- _Prompt_
Copy out every record exactly.

- _Entries supplied_
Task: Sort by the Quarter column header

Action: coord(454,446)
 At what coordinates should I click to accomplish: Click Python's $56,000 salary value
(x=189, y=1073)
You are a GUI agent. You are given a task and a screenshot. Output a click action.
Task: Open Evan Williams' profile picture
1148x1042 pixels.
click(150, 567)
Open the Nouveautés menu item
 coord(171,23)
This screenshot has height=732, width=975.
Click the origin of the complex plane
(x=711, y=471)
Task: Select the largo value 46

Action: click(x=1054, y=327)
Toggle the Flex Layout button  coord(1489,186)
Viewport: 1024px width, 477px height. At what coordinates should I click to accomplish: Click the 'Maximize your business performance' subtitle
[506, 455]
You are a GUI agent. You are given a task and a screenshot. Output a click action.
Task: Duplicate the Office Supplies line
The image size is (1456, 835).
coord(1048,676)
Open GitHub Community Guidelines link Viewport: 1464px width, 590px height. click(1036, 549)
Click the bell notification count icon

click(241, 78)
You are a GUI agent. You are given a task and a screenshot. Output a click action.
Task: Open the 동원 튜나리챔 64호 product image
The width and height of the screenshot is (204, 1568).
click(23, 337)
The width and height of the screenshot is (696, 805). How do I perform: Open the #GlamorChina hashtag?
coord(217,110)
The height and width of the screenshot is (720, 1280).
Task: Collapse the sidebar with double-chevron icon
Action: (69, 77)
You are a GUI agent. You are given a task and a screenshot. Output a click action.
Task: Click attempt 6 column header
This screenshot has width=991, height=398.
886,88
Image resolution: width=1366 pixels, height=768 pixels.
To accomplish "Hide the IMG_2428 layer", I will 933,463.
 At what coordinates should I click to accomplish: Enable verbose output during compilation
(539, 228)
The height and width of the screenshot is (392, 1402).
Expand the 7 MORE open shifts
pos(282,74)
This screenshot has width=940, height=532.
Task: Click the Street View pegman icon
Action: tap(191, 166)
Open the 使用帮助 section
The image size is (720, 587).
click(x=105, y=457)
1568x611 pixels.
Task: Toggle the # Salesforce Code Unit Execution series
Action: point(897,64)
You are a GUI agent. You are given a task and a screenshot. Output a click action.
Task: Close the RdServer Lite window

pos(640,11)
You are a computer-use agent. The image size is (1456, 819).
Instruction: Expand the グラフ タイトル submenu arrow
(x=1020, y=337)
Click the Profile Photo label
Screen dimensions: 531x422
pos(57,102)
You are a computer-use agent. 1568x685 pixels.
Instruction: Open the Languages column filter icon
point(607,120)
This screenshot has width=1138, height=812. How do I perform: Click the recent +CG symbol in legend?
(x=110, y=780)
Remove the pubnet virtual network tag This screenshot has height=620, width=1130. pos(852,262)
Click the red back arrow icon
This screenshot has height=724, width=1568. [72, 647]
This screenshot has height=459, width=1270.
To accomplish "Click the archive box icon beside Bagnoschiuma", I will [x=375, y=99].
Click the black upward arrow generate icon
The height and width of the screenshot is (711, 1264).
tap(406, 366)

- _Solution to this task_
Task: Sort by the Quarter column header

Action: coord(454,446)
 At what coordinates should I click to accomplish: Click Python's $56,000 salary value
(x=189, y=1073)
You are a GUI agent. You are given a task and a screenshot. Output a click action.
Task: Open Evan Williams' profile picture
1148x1042 pixels.
click(150, 567)
Open the Nouveautés menu item
 coord(171,23)
This screenshot has height=732, width=975.
Click the origin of the complex plane
(x=711, y=471)
Task: Select the largo value 46

Action: click(x=1054, y=327)
Toggle the Flex Layout button  coord(1489,186)
Viewport: 1024px width, 477px height. At what coordinates should I click to accomplish: Click the 'Maximize your business performance' subtitle
[506, 455]
You are a GUI agent. You are given a task and a screenshot. Output a click action.
Task: Duplicate the Office Supplies line
The image size is (1456, 835).
coord(1048,676)
Open GitHub Community Guidelines link Viewport: 1464px width, 590px height. click(1036, 549)
Click the bell notification count icon

click(241, 78)
You are a GUI agent. You are given a task and a screenshot. Output a click action.
Task: Open the 동원 튜나리챔 64호 product image
The width and height of the screenshot is (204, 1568).
click(23, 337)
The width and height of the screenshot is (696, 805). How do I perform: Open the #GlamorChina hashtag?
coord(217,110)
The height and width of the screenshot is (720, 1280).
Task: Collapse the sidebar with double-chevron icon
Action: (69, 77)
You are a GUI agent. You are given a task and a screenshot. Output a click action.
Task: Click attempt 6 column header
This screenshot has width=991, height=398.
886,88
Image resolution: width=1366 pixels, height=768 pixels.
To accomplish "Hide the IMG_2428 layer", I will 933,463.
 At what coordinates should I click to accomplish: Enable verbose output during compilation
(539, 228)
The height and width of the screenshot is (392, 1402).
Expand the 7 MORE open shifts
pos(282,74)
This screenshot has width=940, height=532.
Task: Click the Street View pegman icon
Action: tap(191, 166)
Open the 使用帮助 section
The image size is (720, 587).
click(x=105, y=457)
1568x611 pixels.
Task: Toggle the # Salesforce Code Unit Execution series
Action: point(897,64)
You are a GUI agent. You are given a task and a screenshot. Output a click action.
Task: Close the RdServer Lite window

pos(640,11)
You are a computer-use agent. The image size is (1456, 819).
Instruction: Expand the グラフ タイトル submenu arrow
(x=1020, y=337)
Click the Profile Photo label
Screen dimensions: 531x422
pos(57,102)
You are a computer-use agent. 1568x685 pixels.
Instruction: Open the Languages column filter icon
point(607,120)
This screenshot has width=1138, height=812. How do I perform: Click the recent +CG symbol in legend?
(x=110, y=780)
Remove the pubnet virtual network tag This screenshot has height=620, width=1130. pos(852,262)
Click the red back arrow icon
This screenshot has height=724, width=1568. [72, 647]
This screenshot has height=459, width=1270.
To accomplish "Click the archive box icon beside Bagnoschiuma", I will [x=375, y=99].
Click the black upward arrow generate icon
The height and width of the screenshot is (711, 1264).
tap(406, 366)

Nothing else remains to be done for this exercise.